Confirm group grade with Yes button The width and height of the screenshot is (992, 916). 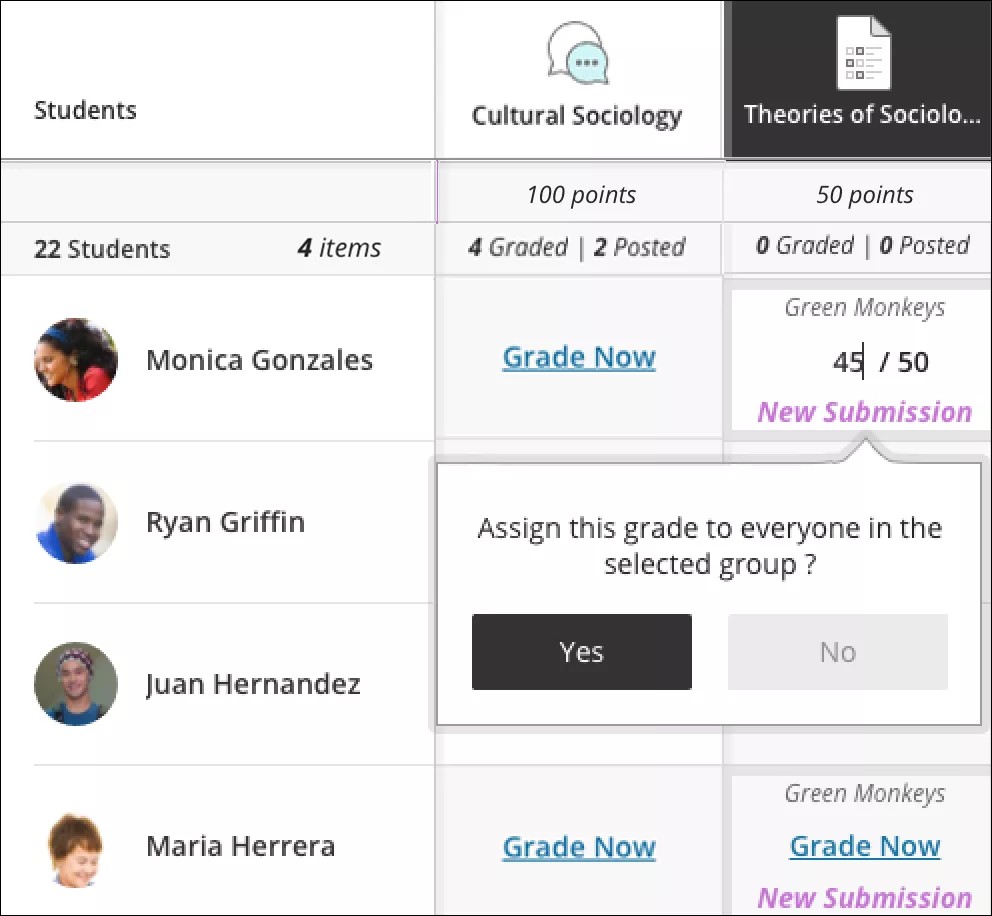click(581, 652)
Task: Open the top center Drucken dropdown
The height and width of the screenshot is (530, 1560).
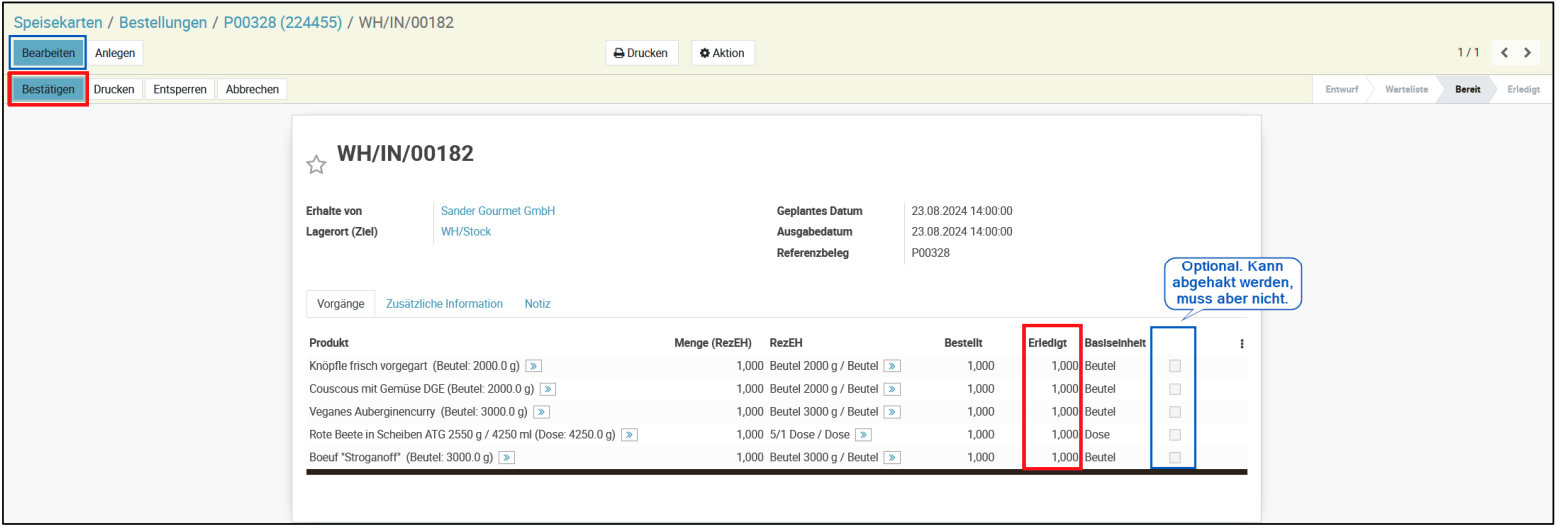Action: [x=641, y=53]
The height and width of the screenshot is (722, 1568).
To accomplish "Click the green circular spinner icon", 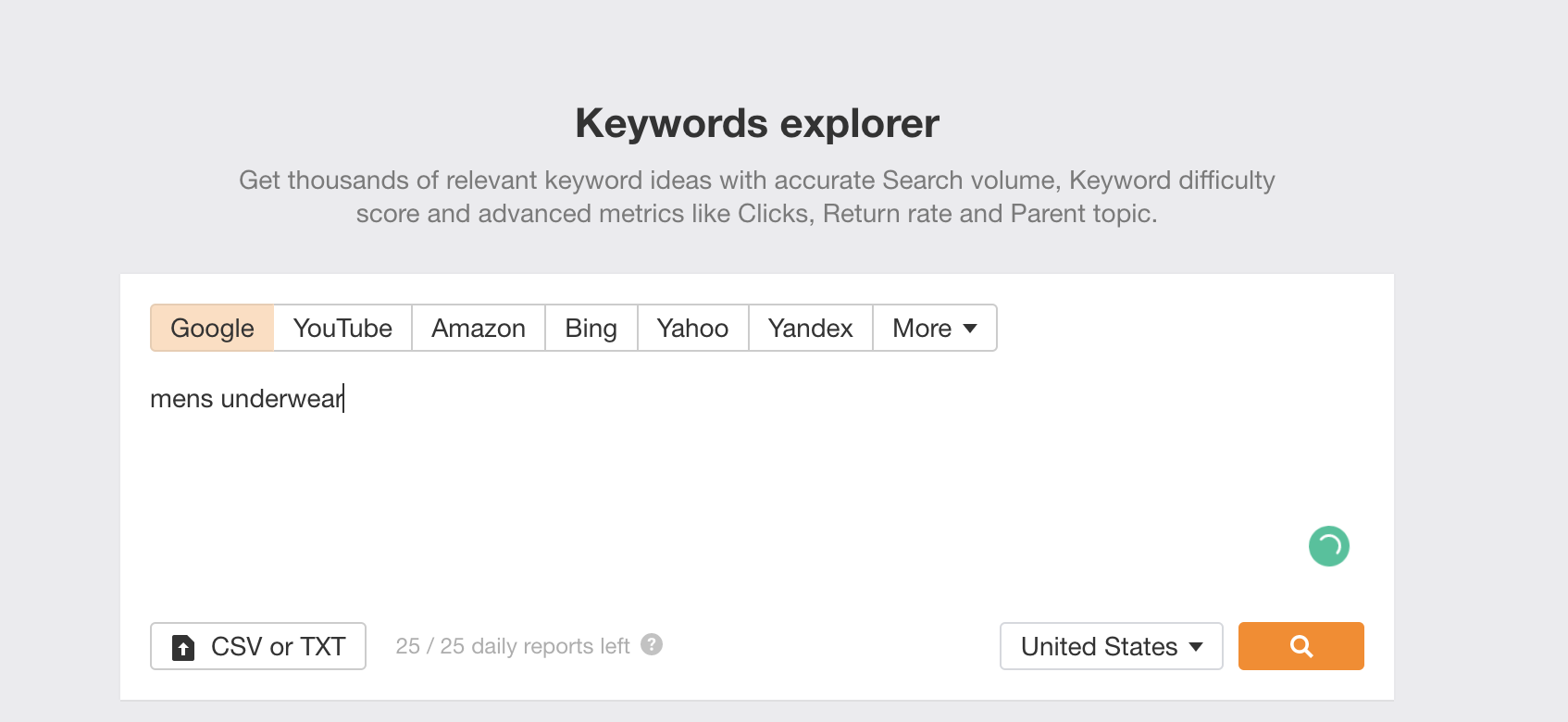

□ □ □ □

▸ Required action
Working from the line with "The height and width of the screenshot is (722, 1568)." down through the last line of the records, give every line again exactly, but no pictures.

▸ Response to this task
The height and width of the screenshot is (722, 1568).
To accomplish "Click the green circular spinner icon", 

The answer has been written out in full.